Al Rockoff’s photos reveal the brutality, but also the conflicted humanity seen in war. The risks Rockoff took to capture his images were often as great as the risks of the subjects he wished to document. I’m honored to be able to work with Al Rockoff.
We will be releasing a series of prints based on Rockoff’s images the first of which is entitled Duality of Humanity 2. This print will released this Saturday, 7/26, at a random time. We will not be announcing the release time.
Al Rockoff is an American photojournalist made famous by his coverage of the Vietnam War and of the Khmer Rouges’ takeover of Phnom Penh, Cambodia’s capital. He was also portrayed in the Academy Award winning film The Killing Fields, although he has never been happy with his portrayal.
Rockoff was born in Pawtucket, Rhode Island and is 1/2 Russian 1/2 Irish . After enlisting in the Navy while underage, he subsequently became an Army photographer in South Vietnam.
After several years in Vietnam, Rockoff came to the Cambodian capital of Phnom Penh in the spring of 1973, when the US-backed government of Lon Nol was fighting the Chinese-backed Khmer Rouge insurgents. Both houses of Congress had voted to end USAF bombing missions over Cambodia that summer, and many journalists expected that the fall of Phnom Penh was imminent.

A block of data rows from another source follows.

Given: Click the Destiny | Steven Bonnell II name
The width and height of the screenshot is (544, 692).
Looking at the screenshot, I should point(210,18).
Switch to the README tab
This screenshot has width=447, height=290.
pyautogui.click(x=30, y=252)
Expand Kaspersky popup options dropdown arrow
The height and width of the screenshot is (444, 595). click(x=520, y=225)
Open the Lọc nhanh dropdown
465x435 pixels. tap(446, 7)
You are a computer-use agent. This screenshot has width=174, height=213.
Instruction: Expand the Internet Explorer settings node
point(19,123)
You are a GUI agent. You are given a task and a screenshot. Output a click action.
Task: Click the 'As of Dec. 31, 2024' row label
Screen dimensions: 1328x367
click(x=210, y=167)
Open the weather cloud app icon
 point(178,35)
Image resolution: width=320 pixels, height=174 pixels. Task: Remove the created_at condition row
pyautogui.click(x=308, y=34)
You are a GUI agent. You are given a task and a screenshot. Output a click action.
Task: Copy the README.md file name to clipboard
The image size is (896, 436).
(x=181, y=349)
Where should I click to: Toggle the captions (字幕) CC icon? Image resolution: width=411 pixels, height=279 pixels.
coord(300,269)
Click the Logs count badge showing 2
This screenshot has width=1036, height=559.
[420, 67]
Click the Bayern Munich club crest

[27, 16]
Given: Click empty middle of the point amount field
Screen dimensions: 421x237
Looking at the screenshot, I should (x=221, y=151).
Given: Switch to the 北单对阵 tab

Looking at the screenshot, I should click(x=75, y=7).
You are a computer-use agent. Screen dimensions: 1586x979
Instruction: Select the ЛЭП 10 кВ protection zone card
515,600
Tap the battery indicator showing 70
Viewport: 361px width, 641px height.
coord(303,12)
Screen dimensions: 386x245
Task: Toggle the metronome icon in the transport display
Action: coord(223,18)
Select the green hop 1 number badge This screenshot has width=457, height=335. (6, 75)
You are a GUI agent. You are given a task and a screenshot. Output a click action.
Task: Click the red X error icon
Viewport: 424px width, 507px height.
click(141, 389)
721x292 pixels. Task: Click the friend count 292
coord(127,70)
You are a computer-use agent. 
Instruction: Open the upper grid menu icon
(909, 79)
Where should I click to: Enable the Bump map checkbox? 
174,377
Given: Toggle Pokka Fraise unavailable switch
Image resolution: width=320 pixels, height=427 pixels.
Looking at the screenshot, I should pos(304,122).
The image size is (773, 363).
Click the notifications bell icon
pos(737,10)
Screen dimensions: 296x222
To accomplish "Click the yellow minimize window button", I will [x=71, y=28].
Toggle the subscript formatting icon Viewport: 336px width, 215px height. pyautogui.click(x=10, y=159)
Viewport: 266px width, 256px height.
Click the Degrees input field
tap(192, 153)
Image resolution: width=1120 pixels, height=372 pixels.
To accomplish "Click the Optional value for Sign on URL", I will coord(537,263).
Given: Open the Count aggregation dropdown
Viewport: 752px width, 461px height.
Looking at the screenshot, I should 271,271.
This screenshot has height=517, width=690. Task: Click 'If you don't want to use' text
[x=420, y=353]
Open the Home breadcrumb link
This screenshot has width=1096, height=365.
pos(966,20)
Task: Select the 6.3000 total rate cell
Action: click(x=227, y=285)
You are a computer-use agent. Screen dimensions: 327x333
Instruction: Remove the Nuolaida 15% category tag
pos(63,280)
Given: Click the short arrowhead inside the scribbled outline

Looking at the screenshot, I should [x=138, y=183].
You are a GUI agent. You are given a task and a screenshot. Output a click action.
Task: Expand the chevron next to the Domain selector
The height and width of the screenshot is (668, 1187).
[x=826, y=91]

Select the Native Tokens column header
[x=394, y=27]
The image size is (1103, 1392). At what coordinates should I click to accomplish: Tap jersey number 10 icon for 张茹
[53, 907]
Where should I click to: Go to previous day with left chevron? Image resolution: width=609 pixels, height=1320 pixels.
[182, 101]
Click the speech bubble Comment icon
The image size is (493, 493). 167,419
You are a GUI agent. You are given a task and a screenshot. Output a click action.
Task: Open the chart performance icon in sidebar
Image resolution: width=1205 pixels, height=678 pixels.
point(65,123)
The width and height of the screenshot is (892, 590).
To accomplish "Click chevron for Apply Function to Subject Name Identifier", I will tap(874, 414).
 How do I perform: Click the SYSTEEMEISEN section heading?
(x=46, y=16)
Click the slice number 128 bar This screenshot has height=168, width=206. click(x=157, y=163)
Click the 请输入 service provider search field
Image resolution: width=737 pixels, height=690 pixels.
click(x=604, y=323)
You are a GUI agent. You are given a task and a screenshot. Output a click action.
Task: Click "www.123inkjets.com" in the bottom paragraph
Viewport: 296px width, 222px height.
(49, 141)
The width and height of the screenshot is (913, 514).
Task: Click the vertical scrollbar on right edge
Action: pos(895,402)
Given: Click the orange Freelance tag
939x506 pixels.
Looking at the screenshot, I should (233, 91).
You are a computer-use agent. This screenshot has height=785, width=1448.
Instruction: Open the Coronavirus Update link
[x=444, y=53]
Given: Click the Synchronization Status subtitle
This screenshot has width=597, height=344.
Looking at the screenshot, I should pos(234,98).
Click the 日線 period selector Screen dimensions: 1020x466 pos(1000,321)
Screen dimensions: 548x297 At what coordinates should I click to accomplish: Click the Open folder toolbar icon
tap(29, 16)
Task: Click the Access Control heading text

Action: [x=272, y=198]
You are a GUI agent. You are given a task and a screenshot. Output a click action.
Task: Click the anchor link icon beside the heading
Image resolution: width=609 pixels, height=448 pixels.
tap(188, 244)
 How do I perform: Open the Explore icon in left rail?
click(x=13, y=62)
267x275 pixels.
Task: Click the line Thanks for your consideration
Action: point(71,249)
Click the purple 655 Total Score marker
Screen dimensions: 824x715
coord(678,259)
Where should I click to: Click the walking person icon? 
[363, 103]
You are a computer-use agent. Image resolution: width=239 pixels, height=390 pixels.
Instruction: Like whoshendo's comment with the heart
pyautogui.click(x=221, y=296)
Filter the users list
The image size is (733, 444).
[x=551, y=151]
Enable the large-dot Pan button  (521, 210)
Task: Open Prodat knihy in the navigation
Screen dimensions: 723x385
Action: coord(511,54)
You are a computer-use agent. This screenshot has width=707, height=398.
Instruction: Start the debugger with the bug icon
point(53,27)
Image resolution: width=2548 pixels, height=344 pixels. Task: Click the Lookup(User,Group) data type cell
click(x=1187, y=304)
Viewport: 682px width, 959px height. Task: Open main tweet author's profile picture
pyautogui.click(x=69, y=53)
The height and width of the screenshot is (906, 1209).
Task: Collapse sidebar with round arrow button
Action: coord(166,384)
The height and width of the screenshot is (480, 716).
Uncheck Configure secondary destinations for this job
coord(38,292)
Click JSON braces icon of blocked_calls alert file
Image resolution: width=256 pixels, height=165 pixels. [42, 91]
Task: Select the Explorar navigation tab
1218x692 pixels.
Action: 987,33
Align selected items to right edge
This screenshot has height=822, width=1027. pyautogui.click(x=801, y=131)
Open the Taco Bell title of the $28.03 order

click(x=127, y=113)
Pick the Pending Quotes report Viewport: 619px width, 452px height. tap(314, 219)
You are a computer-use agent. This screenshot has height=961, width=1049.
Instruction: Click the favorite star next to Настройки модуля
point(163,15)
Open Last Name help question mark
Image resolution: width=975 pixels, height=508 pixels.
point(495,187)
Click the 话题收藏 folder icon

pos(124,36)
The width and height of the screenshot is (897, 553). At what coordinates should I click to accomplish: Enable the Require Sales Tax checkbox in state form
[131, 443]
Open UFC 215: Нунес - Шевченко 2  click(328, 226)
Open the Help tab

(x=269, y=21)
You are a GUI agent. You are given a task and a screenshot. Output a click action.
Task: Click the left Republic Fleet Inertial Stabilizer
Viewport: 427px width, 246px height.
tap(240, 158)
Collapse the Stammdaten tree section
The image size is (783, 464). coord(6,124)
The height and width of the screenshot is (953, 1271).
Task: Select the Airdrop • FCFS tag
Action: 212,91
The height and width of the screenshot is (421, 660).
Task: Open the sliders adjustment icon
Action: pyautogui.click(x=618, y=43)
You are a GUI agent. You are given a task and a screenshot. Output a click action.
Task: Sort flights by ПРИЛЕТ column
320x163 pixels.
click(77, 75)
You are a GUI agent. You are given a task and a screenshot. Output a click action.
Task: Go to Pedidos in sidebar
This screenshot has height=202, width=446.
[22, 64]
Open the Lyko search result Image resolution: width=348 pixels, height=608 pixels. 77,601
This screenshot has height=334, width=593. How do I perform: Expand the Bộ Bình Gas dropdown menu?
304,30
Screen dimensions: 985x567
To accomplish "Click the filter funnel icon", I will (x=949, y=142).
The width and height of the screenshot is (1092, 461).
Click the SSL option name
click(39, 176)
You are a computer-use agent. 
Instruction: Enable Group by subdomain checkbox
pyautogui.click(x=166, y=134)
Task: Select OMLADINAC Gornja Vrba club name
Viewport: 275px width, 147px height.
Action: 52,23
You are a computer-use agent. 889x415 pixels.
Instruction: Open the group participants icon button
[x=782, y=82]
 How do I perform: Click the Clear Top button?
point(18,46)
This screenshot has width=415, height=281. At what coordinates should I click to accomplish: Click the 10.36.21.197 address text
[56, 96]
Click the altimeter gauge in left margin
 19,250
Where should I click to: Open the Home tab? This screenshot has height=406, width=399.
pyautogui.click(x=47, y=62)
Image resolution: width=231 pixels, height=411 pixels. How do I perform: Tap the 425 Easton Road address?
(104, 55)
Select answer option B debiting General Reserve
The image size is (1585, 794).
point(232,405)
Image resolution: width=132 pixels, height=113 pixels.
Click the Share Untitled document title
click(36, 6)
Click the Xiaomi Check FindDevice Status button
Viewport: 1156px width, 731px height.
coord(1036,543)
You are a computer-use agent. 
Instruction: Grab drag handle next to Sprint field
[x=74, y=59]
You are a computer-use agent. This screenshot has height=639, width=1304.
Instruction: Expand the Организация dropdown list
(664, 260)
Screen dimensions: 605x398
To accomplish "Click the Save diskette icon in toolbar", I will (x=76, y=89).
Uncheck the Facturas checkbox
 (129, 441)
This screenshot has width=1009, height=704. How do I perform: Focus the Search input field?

Rockoff was known to take tremendous risks to get his pictures at a time when any foreign journalist falling into Khmer Rouge hands could expect execution. In October 1974, he was badly wounded by shrapnel in an attack near the strategic city of Kompong Chnang, and technically ‘died’ for several minutes before his heart was revived by a Swedish Red Cross team. In April 1975, Rockoff was one of five US newsmen to remain in Phnom Penh when the US embassy launched a helicopter evacuation of its staff. On the morning of Phnom Penh’s fall, he was visiting the Preah Keth Melea hospital with New York Times reporter Sydney Schanberg and Jon Swain of The Sunday Times when they were arrested by a furious company of teenage Khmer Rouge soldiers. Only the intervention of Schanberg’s assistant Dith Pran saved their lives.
Most westerners took refuge in the French embassy from which they were taken by truck to Thailand two weeks later. But Cambodian citizens sheltering there, even government ministers seeking asylum, were ordered out. No exceptions were allowed, although some Cambodian women married to westerners could remain if they had documentation. Most did not survive the forced exodus to the countryside where they were expected to work in the fields. Rockoff tried to forge a passport for Dith Pran using an old passport belonging to Jon Swain. He is incensed at the way in which the ‘Killing Fields’ movie portrayed this, particularly scenes which appear to show him incompetently fixing up a dark room and chemical solution while a photo of Pran fades away. In reality, Dith Pran left the embassy of his own volition.
Later Rockoff and another journalist named Denis Cameron publicly disassociated themselves from the movie.
Rockoff currently lives between Phnom Penh, Cambodia, and Fort Lauderdale, FL where he still works as a photographer.
Some of his images have been exhibited in The Foreign Correspondent’s Club in Phnom Penh. He is working on a book of photos about Cambodian history since 1970.